"U R h4X3r3D" message in Terminal

I've started seeing the following popping up a lot in my Terminal


I'm going to stick my neck out, and guess that's not good Does anyone have any idea on how to isolate where this is coming from or get rid of it? Ideally, other than "reinstall everything"!

It doesn't happen after every command, it seems to appear when there's an exclamation mark in the command. E.g. simply entering: !" will do it. I only noticed it today as I was installing/testing redis and inserted a key with an exclamation mark which obviously caused it to appear.

Any help appreciated!

Thanks for the suggestions! The filename didn't turn up anything (that would have been too easy..) I'm doing the file-contents search now.

It's found a couple of hits, but they may be false positives (one's in a .fla file that's included with Flash CS4 and the other in the Lion installer dmg) but both only include "h4X3" with none of the other text.

The below is how I noticed it. I just happened to enter an exclamation mark in a test string I was entering into redis (a popular key value store I just installed), and you can see what popped up below. As you can see on the last line, just entering !" will bring up that text.


I also found the following in my .bash-history, these commands seem to be from months ago:


The odd thing about the above, is those strings are appearing just below where I was entering the recommended test for the Flashback trojan. Seems very odd that they're juxtaposed like that. (And FYI, I'd never trust a popup installer when browsing, if installing Flash updates I'd always navigate directly to the Adobe site and not trust any link).

Many thanks!

Other accounts on the same machine seem unaffected (at least I can't reproduce the same behaviour) so I'll switch another local account until I have time to wipe & reinstall everything.

I would love to know what the attack vector is/was. I don't download any pirated software, and do install the Apple security updates. It is possible that any 3rd party utility could (deliberately or inadvertently) include malware, or it could involve some kind of drive-by vulnerability. What surprised me was that I couldn't find many others who had the same issue. There was one user in a previous thread on this site who posted a similar message in the Flashback thread, but no further info.

ElectricSheep said:

You should be aware that ! is the bash history expansion token. If you use ! as part of a command and it is not escaped or enclosed in double-quotes, bash will treat it as the history expansion token and not a literal exclamation point. This means that a command like redis-cli set testkey "Hello, world!" will try to use bash history expansion searching for a command in your bash history that started with a double-quote (the expansion of !"). Since you looked in your bash history, that will match:

Code:

"U R h4X3r3D... DIE NUBEclscls"clear

.

If you need to use the exclamation point in a string literal as part of a bash command, enclose it in single-quotes.

Click to expand...

I knew the exclamation mark had something to do with the history expansion, but didn't know what the effects of !" would do. Following up on your comment, I think I've figured out what happened. Please don't read this, as it makes me look like a complete IDIOT!

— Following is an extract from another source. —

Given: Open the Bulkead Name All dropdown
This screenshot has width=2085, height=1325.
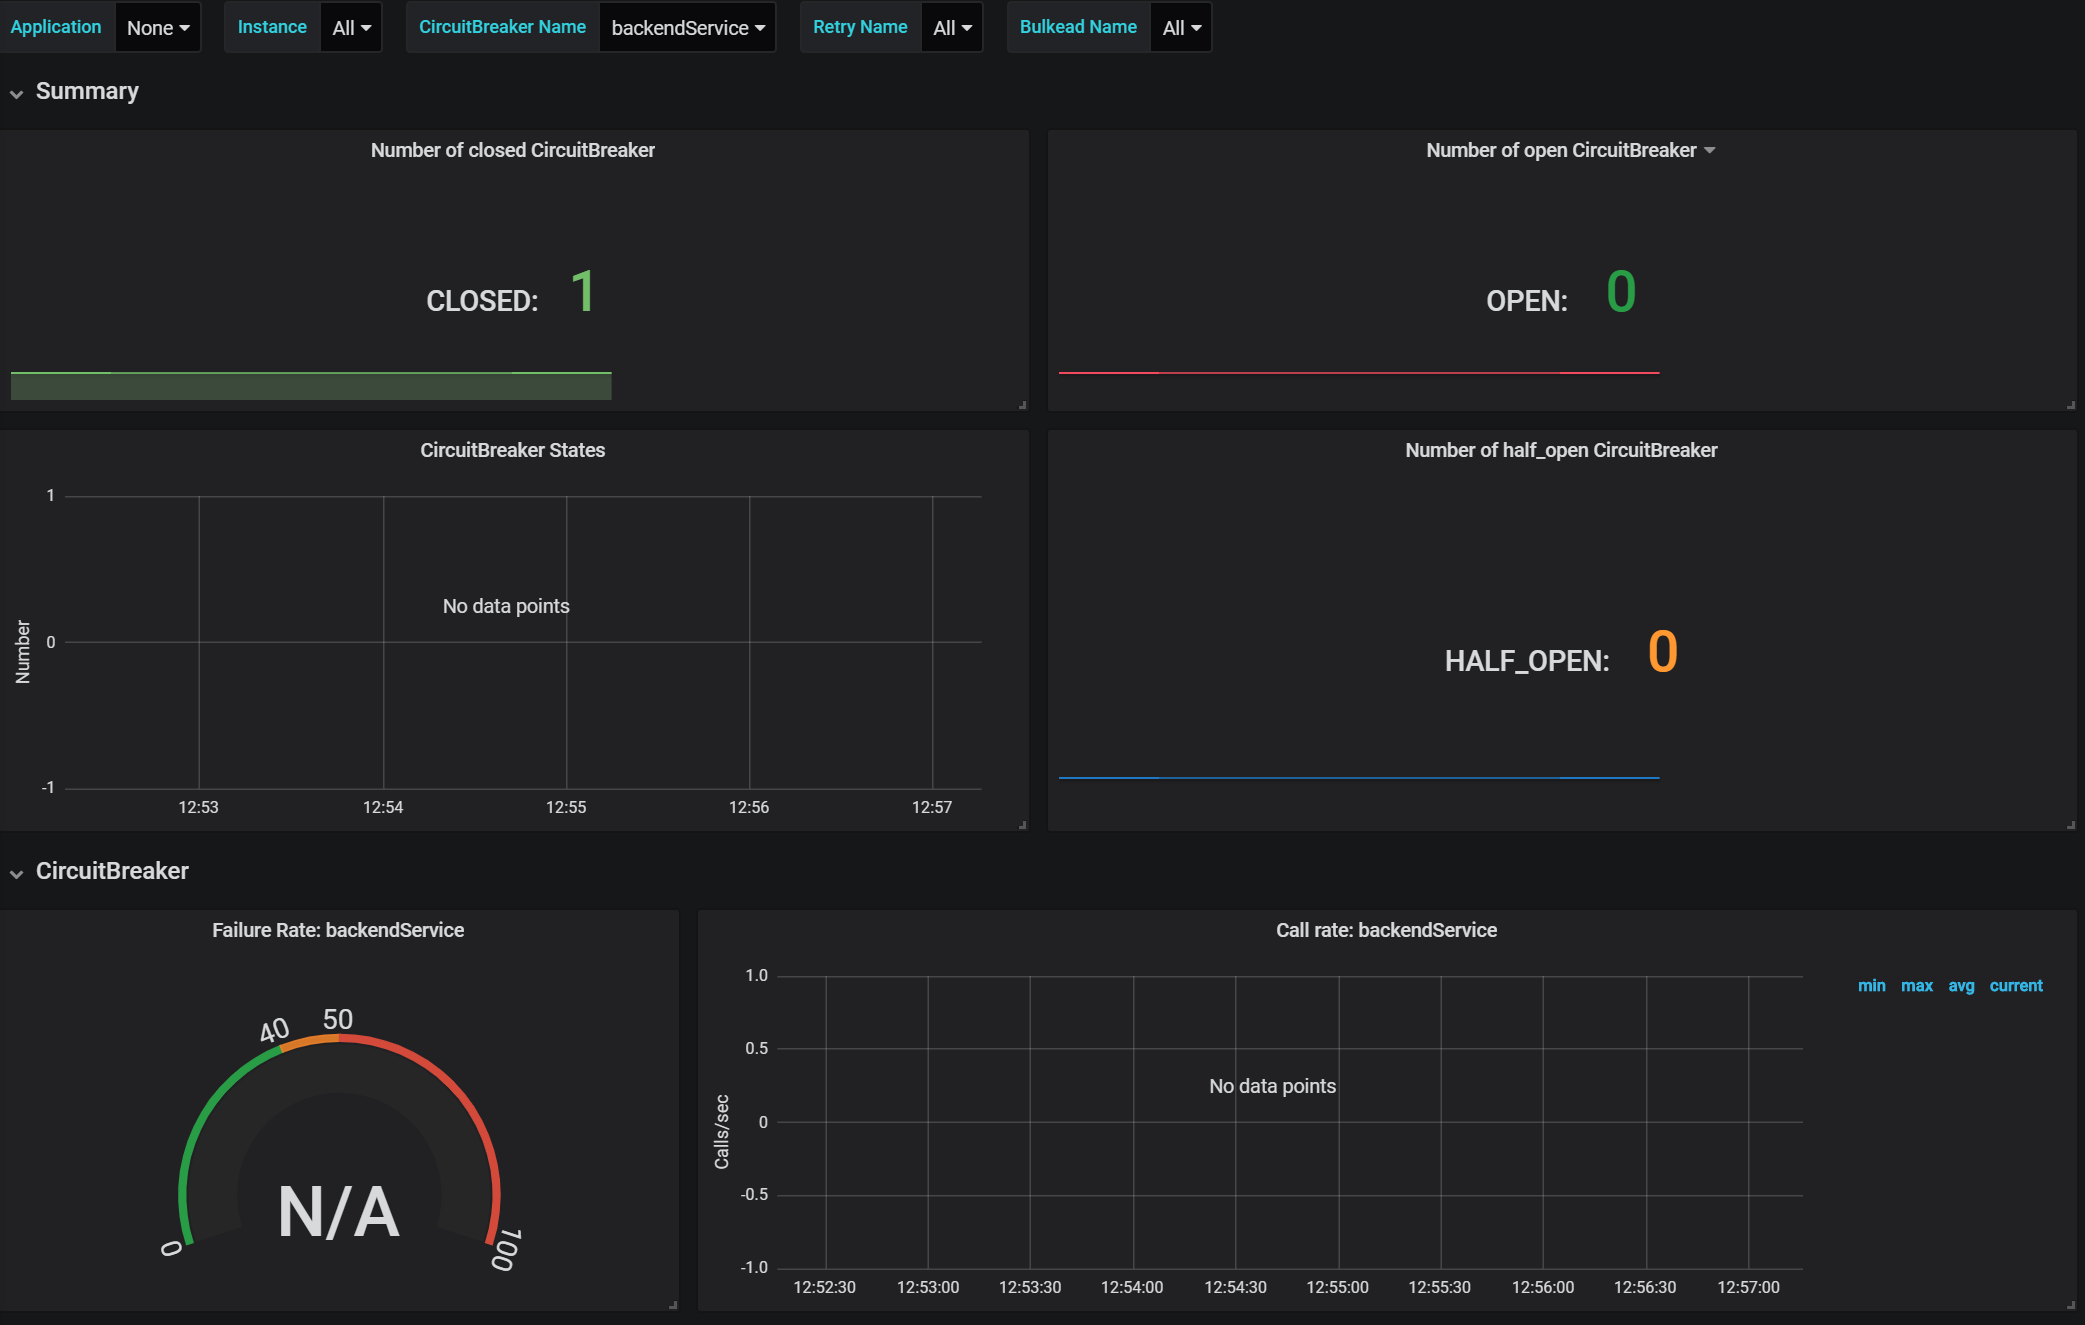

I deleted my .bash_history, and lo and behold the "problem" went away. I think when checking my system for the Flashback trojan some months ago, I copied text from the thread above. I must have accidentally pasted the 'h4x3' text above into a Terminal window instead of into the Google search textfield (damn you keyboard focus). Thus, that text was in my bash history. Then, it just happens that the exclamation mark is pulling that text out of the history file every time.

No malware. User is just an idiot! Thanks for helping me figure this out!

smithrh said:

Not knowing anything about the OPs environment, but is the computer physically secure? Any roommates?

It's not hard with a little bit of Unix shell background to have a bit of a laugh with someone's account.

Click to expand...

Hah. It is that kind of office! I once logged into a colleague's computer via telnet and used Applescript commands to say "I see dead people" in the Whisper voice, or randomly eject the CD drawer. In this case though, the explanation is much simpler (and more embarrassing!), see above.